From a personal viewpoint however, Steve Jobs and Apple mean little to nothing to me. I merely witness the reactions (and overreations) to his death from other people, from the Mac and iAnything users. I do not own a single Apple product, never have and probably never will, and this for a very specific reason that I will explain in a moment.
I had three opportunities in my life so far to use Apple products. The very first one was at a friend's home, when I was a young teenager. His dad had what I believe was the original Macintosh, with a boxy, rectangular design and a narrow integrated monochromatic screen, on which my friend used to let me play games like Shanghai and some golf simulation. It was interesting but not exactly mind-blowing, even back then. Then, years later, at my second university, the computer lab had a separate, all glass-paned room that was the Mac room. As far as I remember these were classic desktop computers, which most importantly, had color monitors. Because the PCs in the larger room had not and were running old, clunky versions of Windows, I ended up learning HTML and designing my first websites on Macs. Later on, when they upgraded their systems and it became more and more difficult to do proper versatile work on the Mac, who also had an increasing habit of crashing, I moved to the PCs and enjoyed the transition. My last, and much shorter Mac experience, was when trying out the newest models in some luxury shops downtown.

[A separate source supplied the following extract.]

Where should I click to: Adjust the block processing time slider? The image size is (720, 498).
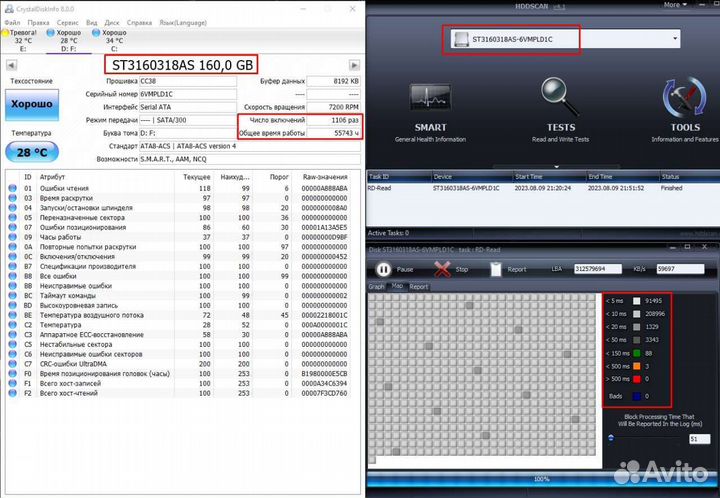pos(611,438)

And that is all. I've never had an iBook, a PowerBook, a MacBook or any Book that wasn't a book, I've never even tried an iPod, an iPad or an iPhone. The reason why is quite simple, Macs and Apple products, from the biggest to the smallest, have always been, and still are, luxury products. There's the keyword: luxury.
When I was young, we didn't have a computer in my household. A computer, in itself, was considered a semiluxury item. The most affordable models were 8-bit computers like the Amstrad CPC line and 16-bit computers produced by Atari and Amiga (eventually I would get an Atari STe, when their end-of-life came close and prices fell). PCs, which were all well into the 4-figure price range, were in the league above, the "dream zone". I dreamt of the IBM PCs but knew I could never get one. As for the Macs, they were not even part of the dream; it was a tool for the rich, for such an elite that they would not even sell them in any department stores or shops. I remember thinking at the time: where can you buy a Macintosh if they don't sell them anywhere?
I never got over this association of Mac and luxury, mostly because their pricing proved it still held true. "You will find a Mac where money is", almost became a personal saying. I knew my friend's family was affluent because his dad owned a Mac, I knew this crappy university wasn't doing as bad as it looked because it could afford Macs, I knew I was in a luxury store because they sold Macs. If you don't have much money, you most likely won't be spending it on a Mac product, unless you have luxury cravings (which, mind you, a lot of people have). You will buy the Creative MP3 Player instead of the iPod, the cheap and sturdy Nokia phone instead of the iPhone, you will go on living without an iPad, you will buy PCs and laptops that costs much less than a thousand dollars or euros, instead of anything with an Apple logo that won't perform significantly better but will cost you easily two to three times more. People buy Apple products for the same reasons they buy fashion items.
To me, Apple is luxury before innovation. It's true that in recent years Apple's innovation has been leading the way, but as always, only to those who could afford it. Even the tiniest Apple gadget on Amazon, the iPod Nano or the track pad, costs about $50 or 50£. The way Apple affected me most after all wasn't by using their products, it's by affecting other people, who would then in turn affect me. The best example of this is Nintendo, whose hardware has often been inspired by Apple's own. The passing of Steve Jobs is a sad event, but what I will remember most is not the company he represented, that has never spoken to me, it's the human tragedy behind, that all the money, all the support he had, could not save him from death.